■ **SOURCE INFORMATION**

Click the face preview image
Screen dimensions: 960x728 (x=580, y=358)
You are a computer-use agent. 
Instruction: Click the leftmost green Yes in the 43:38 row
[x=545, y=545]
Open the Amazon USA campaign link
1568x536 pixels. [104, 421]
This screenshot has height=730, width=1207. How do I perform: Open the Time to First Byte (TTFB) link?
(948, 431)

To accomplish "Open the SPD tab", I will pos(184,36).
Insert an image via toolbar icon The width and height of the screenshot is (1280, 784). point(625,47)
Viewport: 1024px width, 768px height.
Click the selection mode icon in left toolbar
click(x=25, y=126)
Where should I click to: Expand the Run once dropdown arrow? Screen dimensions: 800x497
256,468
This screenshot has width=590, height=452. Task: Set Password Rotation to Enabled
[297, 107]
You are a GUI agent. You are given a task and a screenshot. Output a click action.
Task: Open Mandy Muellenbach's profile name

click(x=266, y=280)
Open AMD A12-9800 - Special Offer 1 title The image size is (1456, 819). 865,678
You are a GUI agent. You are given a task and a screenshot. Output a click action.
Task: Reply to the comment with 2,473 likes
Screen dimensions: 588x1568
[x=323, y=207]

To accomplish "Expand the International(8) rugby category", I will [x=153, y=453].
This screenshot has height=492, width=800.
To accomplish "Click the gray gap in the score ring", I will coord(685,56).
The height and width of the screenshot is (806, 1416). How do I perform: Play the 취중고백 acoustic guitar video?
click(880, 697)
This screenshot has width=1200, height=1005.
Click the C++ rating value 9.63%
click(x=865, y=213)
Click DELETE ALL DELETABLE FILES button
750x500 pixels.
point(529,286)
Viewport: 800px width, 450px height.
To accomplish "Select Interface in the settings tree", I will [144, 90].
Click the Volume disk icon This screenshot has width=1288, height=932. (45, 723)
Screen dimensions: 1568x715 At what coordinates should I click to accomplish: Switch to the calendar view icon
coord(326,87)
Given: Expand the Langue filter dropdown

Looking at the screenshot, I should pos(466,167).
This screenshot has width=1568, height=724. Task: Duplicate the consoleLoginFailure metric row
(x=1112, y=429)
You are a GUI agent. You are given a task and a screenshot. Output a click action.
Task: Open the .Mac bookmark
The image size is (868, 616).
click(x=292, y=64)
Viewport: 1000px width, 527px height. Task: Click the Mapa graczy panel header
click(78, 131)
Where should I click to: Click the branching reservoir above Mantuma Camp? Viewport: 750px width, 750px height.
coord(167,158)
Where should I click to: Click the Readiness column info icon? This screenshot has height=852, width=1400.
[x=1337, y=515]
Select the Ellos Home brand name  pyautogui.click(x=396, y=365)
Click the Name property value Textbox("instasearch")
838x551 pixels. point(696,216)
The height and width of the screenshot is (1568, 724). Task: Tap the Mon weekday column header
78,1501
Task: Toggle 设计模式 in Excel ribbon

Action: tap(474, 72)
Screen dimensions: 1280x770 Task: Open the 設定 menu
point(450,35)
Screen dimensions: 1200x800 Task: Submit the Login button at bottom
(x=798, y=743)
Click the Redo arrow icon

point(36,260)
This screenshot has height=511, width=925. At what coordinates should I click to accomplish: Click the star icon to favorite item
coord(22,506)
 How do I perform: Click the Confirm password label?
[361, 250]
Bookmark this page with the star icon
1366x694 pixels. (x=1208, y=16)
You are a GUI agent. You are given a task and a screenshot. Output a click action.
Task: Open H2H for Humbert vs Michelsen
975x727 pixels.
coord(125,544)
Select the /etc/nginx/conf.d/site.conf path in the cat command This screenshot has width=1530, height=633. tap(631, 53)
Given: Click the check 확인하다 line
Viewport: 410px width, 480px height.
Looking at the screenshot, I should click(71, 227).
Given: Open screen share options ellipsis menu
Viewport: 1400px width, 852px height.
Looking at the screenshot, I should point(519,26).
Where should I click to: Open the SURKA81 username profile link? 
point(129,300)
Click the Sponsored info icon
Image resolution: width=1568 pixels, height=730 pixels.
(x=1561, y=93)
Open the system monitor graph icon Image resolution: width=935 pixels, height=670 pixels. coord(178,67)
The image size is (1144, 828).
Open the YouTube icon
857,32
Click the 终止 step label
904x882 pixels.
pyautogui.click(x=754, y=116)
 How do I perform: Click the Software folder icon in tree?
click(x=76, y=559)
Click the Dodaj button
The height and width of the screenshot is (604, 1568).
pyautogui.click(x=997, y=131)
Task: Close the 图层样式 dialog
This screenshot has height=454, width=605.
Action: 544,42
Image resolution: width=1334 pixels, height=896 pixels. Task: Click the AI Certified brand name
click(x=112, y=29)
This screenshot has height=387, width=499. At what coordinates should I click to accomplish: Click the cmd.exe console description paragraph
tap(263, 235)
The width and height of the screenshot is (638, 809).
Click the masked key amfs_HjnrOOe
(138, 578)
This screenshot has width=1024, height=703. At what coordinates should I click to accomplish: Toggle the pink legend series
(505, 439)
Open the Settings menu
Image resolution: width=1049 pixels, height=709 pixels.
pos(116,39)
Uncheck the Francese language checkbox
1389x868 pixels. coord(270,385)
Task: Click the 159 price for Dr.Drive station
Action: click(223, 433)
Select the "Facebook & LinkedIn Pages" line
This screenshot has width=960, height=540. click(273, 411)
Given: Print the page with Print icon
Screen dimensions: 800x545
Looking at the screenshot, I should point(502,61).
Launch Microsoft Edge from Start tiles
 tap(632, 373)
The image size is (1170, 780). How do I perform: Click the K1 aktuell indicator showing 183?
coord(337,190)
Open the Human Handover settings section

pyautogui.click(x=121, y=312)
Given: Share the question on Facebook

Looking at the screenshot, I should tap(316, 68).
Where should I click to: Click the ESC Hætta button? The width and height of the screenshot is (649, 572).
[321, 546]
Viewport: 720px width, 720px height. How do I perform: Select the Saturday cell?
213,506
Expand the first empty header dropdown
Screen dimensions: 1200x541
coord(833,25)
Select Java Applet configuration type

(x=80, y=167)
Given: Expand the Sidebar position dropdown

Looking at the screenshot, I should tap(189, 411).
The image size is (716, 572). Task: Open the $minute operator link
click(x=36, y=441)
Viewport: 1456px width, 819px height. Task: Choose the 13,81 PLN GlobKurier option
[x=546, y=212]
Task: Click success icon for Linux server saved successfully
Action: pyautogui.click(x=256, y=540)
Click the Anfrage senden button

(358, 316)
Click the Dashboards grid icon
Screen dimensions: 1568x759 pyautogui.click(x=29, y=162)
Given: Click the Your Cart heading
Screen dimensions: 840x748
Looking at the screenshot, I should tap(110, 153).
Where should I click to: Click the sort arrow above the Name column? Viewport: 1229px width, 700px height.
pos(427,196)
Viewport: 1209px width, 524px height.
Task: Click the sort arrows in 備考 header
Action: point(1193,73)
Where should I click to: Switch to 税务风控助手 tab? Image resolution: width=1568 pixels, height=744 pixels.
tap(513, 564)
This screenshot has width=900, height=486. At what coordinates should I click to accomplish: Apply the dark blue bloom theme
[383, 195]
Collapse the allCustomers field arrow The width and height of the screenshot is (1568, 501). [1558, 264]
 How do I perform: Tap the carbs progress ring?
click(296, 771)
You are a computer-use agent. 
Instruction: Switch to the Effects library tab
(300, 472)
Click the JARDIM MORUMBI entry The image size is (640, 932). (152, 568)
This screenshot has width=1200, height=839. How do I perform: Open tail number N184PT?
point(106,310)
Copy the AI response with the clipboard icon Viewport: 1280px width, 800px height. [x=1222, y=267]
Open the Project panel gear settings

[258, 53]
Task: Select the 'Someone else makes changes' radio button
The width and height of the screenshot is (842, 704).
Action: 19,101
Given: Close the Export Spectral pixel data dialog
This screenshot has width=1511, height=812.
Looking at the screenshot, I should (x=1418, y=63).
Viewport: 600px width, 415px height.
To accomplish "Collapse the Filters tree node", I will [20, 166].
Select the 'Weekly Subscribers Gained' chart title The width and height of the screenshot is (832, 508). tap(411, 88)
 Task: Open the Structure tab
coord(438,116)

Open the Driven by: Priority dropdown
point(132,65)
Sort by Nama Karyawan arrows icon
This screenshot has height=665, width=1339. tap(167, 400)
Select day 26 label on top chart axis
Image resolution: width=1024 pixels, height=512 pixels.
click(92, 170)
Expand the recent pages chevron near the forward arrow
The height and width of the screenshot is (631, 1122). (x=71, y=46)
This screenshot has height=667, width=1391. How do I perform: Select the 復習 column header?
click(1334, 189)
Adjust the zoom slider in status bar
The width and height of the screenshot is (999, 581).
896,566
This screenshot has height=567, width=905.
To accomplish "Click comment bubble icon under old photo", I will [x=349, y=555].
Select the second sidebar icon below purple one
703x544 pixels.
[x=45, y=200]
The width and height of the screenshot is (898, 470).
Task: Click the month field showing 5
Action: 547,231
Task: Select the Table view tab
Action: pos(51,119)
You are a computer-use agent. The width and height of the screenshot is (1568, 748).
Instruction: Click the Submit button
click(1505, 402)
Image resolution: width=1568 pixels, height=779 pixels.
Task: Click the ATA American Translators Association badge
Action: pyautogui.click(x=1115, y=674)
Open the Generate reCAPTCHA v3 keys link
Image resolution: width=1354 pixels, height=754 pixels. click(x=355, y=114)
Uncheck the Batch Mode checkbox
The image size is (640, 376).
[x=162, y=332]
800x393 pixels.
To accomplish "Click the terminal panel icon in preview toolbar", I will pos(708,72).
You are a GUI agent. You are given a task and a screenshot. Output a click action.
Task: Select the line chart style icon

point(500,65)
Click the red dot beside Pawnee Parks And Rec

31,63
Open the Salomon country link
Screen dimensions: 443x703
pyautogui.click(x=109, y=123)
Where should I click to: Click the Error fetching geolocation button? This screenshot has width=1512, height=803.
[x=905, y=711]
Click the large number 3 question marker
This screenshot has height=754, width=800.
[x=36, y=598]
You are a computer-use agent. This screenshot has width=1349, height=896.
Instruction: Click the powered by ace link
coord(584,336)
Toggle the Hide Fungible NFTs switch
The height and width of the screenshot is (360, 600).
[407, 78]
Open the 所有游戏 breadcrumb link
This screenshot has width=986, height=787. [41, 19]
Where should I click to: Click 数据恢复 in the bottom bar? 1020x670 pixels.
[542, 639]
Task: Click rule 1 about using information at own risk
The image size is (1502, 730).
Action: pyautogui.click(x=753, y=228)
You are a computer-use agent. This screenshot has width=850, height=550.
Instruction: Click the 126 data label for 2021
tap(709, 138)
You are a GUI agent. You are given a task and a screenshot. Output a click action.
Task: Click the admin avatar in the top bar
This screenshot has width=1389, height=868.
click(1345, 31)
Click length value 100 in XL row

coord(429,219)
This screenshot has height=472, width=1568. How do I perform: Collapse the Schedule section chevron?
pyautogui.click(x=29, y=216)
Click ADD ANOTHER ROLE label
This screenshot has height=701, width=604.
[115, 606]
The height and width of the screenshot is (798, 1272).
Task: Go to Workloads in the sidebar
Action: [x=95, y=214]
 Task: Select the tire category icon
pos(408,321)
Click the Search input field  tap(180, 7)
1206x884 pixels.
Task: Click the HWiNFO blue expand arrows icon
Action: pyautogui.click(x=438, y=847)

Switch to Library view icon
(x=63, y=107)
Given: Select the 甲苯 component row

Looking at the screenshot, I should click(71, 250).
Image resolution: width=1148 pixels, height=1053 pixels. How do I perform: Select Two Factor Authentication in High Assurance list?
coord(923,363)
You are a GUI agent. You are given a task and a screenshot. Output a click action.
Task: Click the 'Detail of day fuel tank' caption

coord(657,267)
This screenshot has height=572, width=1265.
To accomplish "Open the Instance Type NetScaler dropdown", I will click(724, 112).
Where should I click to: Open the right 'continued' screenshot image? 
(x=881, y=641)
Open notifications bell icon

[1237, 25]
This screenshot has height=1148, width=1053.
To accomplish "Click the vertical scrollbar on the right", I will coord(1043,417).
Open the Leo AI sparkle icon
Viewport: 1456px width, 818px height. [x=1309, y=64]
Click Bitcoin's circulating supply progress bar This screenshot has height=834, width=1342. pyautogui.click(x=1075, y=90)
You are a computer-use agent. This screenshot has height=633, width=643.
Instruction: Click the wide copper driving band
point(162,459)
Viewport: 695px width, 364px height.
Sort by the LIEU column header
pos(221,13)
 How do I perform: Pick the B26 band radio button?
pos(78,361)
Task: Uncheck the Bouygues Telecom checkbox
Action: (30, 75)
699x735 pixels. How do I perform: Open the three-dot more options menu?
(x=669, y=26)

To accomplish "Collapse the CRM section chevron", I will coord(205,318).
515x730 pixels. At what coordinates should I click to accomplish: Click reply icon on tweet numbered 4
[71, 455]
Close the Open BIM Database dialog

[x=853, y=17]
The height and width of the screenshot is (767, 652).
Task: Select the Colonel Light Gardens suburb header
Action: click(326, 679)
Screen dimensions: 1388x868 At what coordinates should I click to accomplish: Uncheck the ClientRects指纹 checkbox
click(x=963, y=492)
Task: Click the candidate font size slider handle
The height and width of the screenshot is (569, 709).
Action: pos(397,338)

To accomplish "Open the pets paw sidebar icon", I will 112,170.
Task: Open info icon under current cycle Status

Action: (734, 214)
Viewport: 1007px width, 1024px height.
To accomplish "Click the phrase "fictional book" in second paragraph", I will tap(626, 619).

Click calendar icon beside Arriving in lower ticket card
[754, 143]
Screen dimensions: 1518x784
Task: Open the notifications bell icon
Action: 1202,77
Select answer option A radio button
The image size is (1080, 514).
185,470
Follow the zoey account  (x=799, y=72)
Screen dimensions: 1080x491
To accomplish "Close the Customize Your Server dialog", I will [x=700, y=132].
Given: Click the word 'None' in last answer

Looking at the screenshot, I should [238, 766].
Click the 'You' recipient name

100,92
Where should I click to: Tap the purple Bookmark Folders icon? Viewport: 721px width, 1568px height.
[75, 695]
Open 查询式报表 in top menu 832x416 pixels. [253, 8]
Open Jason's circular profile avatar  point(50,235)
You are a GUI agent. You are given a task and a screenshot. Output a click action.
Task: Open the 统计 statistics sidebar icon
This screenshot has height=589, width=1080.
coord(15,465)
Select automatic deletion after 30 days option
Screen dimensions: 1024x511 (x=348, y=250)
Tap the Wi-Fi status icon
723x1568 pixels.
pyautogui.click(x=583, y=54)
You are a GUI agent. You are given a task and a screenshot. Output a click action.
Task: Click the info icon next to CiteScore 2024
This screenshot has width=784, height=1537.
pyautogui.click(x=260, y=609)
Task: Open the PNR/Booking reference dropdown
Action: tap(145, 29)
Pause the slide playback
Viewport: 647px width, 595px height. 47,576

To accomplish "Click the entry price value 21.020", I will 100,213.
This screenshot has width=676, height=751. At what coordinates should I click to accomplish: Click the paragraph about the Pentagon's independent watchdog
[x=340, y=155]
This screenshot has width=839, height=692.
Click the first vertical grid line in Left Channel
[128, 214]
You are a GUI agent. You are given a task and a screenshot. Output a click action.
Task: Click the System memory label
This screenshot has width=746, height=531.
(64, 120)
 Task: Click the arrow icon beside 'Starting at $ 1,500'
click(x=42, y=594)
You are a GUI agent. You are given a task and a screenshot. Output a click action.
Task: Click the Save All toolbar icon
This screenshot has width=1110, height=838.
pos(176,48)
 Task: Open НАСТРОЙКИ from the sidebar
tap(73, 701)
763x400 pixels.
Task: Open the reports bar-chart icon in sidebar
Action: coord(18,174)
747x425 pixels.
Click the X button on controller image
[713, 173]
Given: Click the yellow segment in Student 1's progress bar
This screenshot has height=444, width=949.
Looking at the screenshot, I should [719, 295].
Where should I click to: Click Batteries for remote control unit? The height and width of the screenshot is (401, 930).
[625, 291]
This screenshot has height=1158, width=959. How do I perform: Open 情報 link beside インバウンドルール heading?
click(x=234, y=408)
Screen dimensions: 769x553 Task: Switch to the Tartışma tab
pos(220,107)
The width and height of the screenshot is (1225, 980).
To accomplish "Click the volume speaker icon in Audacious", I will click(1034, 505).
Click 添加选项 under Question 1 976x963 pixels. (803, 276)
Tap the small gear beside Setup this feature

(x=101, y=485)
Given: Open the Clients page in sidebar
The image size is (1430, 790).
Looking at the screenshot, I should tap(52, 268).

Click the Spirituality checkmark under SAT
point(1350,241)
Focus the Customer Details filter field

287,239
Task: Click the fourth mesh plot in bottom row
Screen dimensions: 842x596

■ **WHAT IS BEING ASKED**
Scan the material above for the string "title" and return the lines that hold it.

■ **REPLY**
Open AMD A12-9800 - Special Offer 1 title The image size is (1456, 819). 865,678
Select the 'Weekly Subscribers Gained' chart title The width and height of the screenshot is (832, 508). tap(411, 88)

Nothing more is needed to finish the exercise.